Action item:
The answer is to consist only of an exact retyping of the lines from the one containing "[button] (13, 144)" to the end of the entries, without pictures.

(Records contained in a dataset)
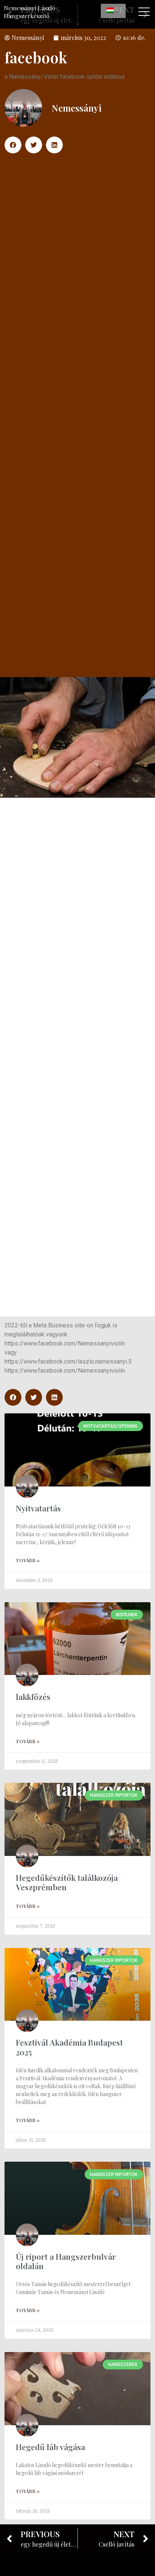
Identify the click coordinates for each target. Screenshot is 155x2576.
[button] (13, 144)
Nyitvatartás (38, 1508)
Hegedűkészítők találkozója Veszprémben (67, 1882)
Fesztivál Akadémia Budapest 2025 (69, 2047)
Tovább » (28, 1560)
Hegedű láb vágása (50, 2446)
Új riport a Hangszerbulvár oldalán (66, 2261)
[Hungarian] (113, 11)
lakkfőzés (33, 1696)
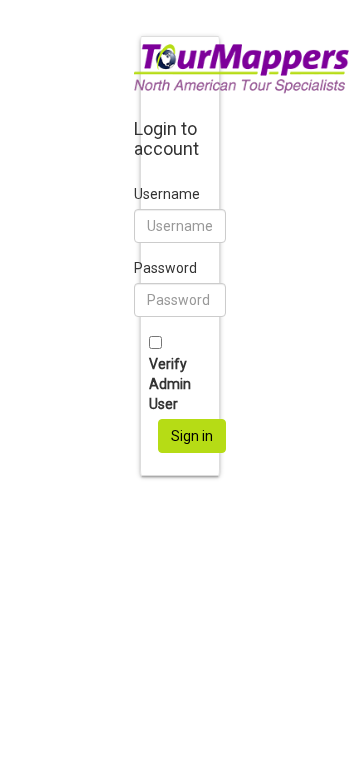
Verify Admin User (170, 384)
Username (167, 194)
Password (165, 268)
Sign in (192, 436)
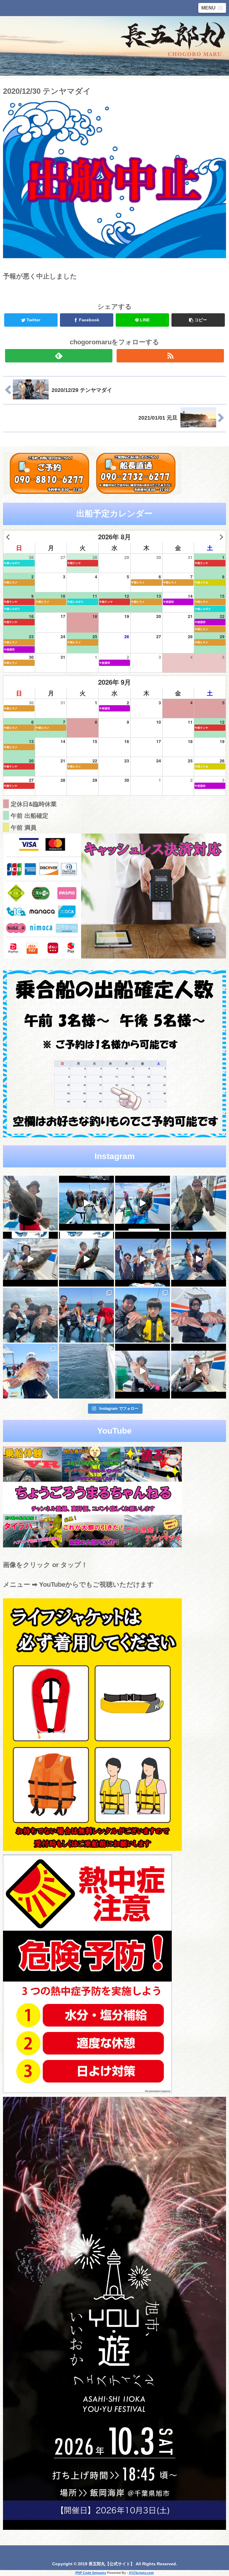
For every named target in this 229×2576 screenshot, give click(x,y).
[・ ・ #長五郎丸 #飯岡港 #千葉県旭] (30, 1315)
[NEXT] (220, 537)
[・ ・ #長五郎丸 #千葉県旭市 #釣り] (142, 1259)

The answer:
[button] (13, 144)
Nyitvatartás (38, 1508)
Hegedűkészítők találkozója Veszprémben (67, 1882)
Fesztivál Akadémia Budapest 2025 (69, 2047)
Tovább » (28, 1560)
Hegedű láb vágása (50, 2446)
Új riport a Hangszerbulvár oldalán (66, 2261)
[Hungarian] (113, 11)
lakkfőzés (33, 1696)
Verify Admin User (170, 384)
Username (167, 194)
Password (165, 268)
Sign in (192, 436)
For every named target in this 229×2576 screenshot, give click(x,y).
[・ ・ #長五郎丸 #飯岡港 #千葉県旭] (30, 1315)
[NEXT] (220, 537)
[・ ・ #長五郎丸 #千葉県旭市 #釣り] (142, 1259)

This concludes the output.